Issue
I have a class with extends to HttpServlet
class.
import java.io.*;
import javax.servlet.*;
import javax.servlet.http.*;
public class GreetServer extends HttpServlet {
protected void doGet(HttpServletRequest req, HttpServletResponse resp) throws ServletException, IOException {
resp.getWriter().print("hello client");
}
// Method to handle POST method request.
public void doPost(HttpServletRequest request, HttpServletResponse response) throws ServletException, IOException {
doGet(request, response);
}
}
My question is, how do I make it working and handling POST and GET requests (What should I write in my public static void main(String[] args)
method)?
I'm using Heroku to deploy the app.
Thank in advance.
Solution
A Servlet cannot stand alone. You need a web container to host your Servlet.
The “-let” in “Servlet” means this is a tiny fraction of a server app. The bulk of the work of a server app such as listening on a port for incoming connections, performing initial analysis of each incoming request, dispatching to a particular Servlet, and sending the Servlet’s response back out over the network, is performed by the Servlet container in which your Servlet is hosted.

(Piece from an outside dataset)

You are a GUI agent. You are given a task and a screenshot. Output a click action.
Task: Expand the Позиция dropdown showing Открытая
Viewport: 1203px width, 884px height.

In other words, your Servlet is a small component that plugs into a much larger Servlet container server infrastructure application that runs on top of a Java implementation (obtained from a vendor such as Pivotal, Amazon, Oracle, BellSoft, Azul Systems, Red Hat/IBM, Adoptium, Microsoft, etc.) that runs on top of a host operating system (OS) (such as macOS, Linux, BSD, MS Windows, etc.).
Jakarta Servlet server stack |
---|
your Servlet |
Servlet container (Tomcat/Jetty etc.) |
Java |
host operating system |
computer hardware |
As a beginner, I would suggest using either Apache Tomcat or Eclipse Jetty as your Servlet container. These two products are relatively small and simple, implementing only a handful of the few dozen Jakarta specifications.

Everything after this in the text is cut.